Is consent required to send solicitations or communications to donors or potential donors?

Donation solicitations, as well as communications about a charitable organization’s activities are deemed marketing communications which when sent via email or text messages fall under the Privacy and Electronic Communications Directive 2002/58/EC on Privacy and Electronic Communications (known as the ePrivacy Directive). Direct marketing under the ePrivacy Directive is allowed in respect to individuals who have given their prior consent.

The ePrivacy Directive provides for an exception to consent, when the communication is sent to individuals to whom services or products are advertised similar to the products or services purchased by them in the past. This exception rarely applies to charitable organizations, as they are not often selling products or services, leaving them with the obligation to obtain consent, which can be a real issue.

To be validly obtained, consent has to be freely given, and be specific, informed and an unambiguous indication of the individual’s agreement to the processing of its personal data. Pre-ticked boxes on donation forms therefore need to be unticked.

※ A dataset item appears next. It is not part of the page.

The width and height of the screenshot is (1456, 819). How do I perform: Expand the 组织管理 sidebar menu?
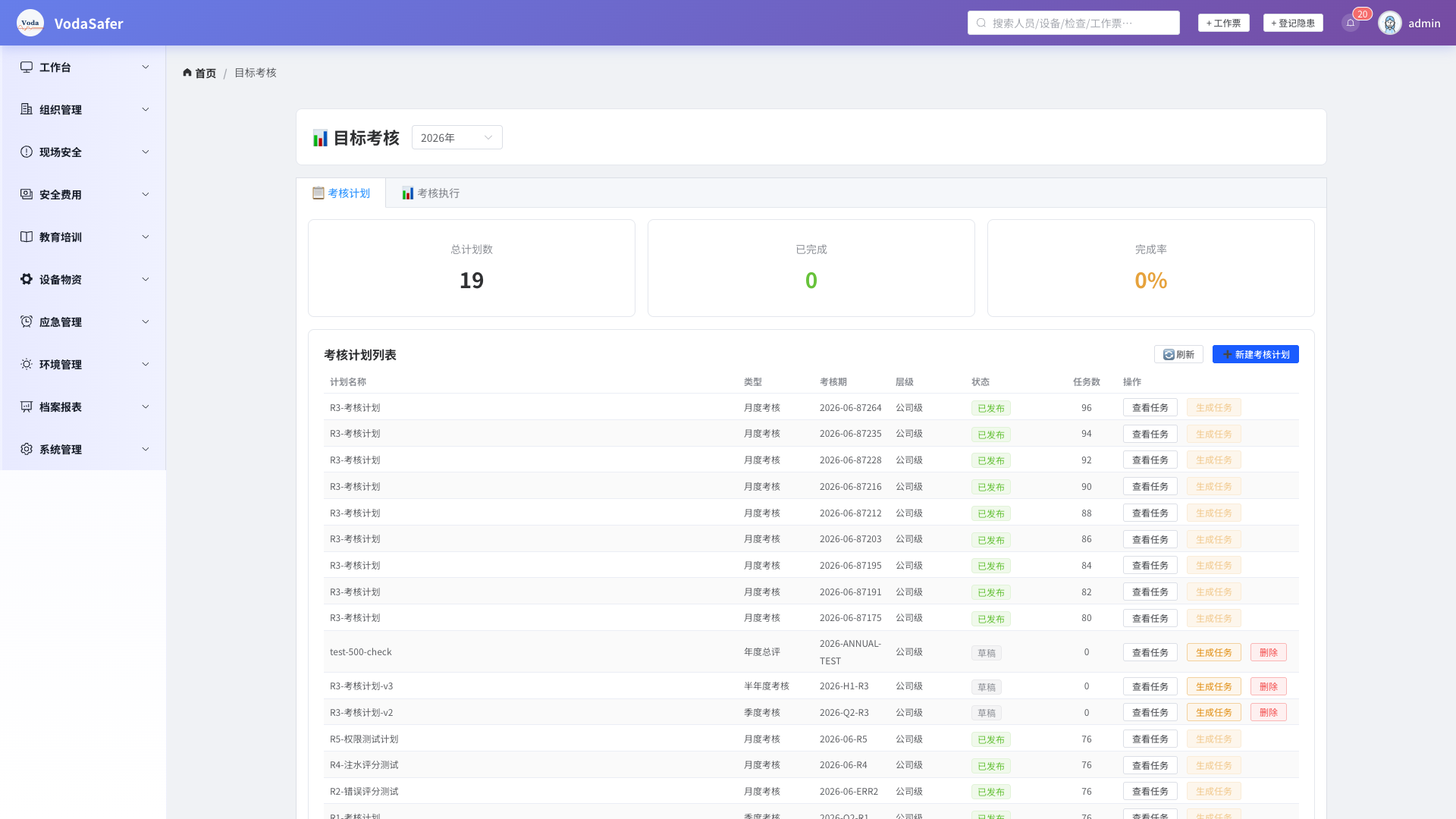click(83, 109)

As communications sent by regular mails do not fall under the ePrivacy Directive, and therefore do not require consent, many European-based charitable organizations seeking funding still spend significant resources in mailing donors and potential donors.

What are the penalties in case of non compliance with the GDPR?

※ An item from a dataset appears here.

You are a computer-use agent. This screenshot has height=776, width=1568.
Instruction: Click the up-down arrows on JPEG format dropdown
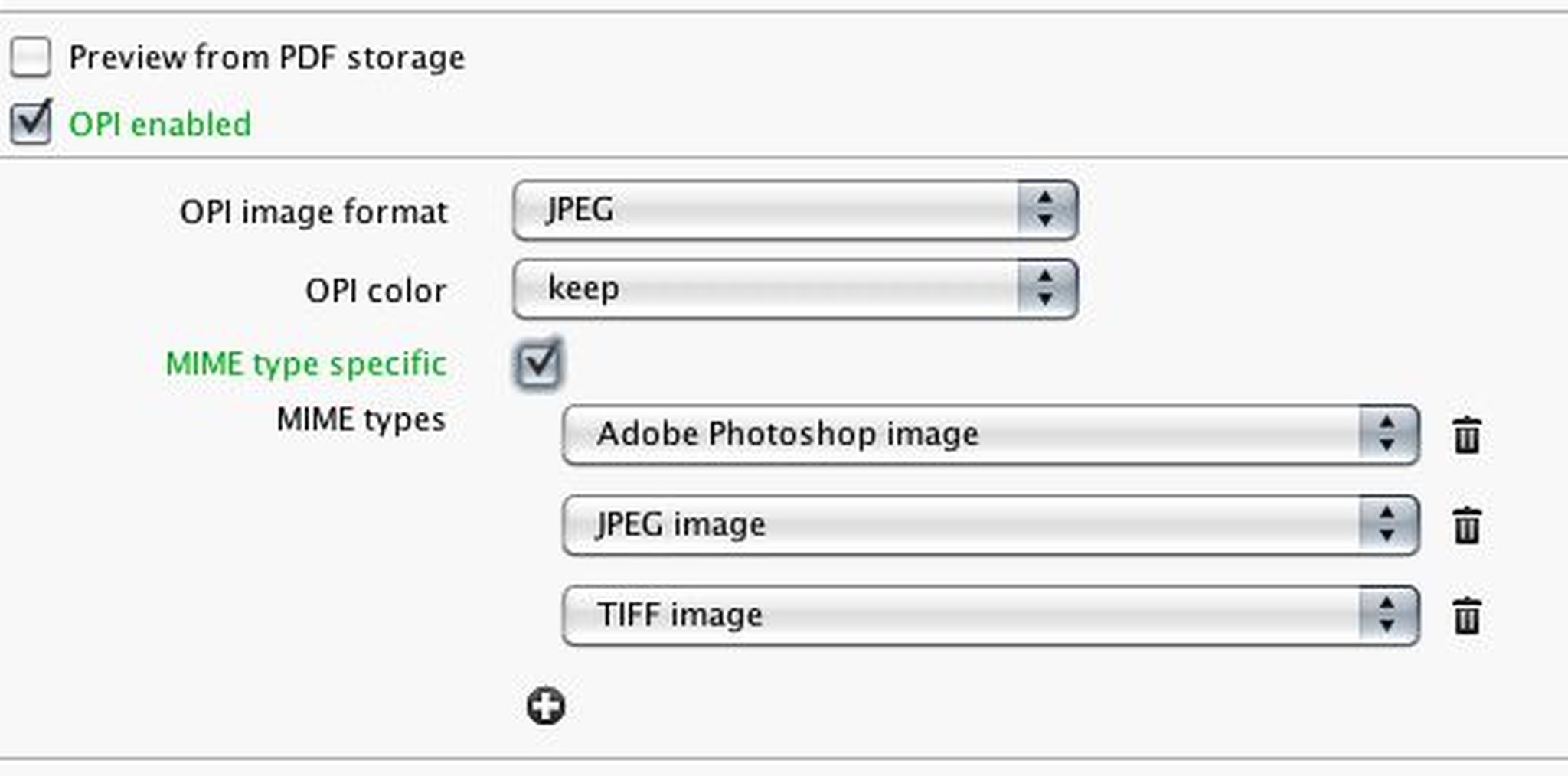(1045, 210)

The penalties under the GDPR are the same for all organizations, irrespective of the fact that they conduct charitable activities or not. For the most serious instances of non compliance, organizations may be fined up to 4 percent of the organization’s annual revenue or €20 million, whichever is greated, although it seems unlikely that the regulatory authorities would sanction charitable organizations with such high amounts. More likely is the detrimental impact on the organization’s reputation that a non-compliance with the GDPR will have, and the risk of losing the trust of supporters and donors.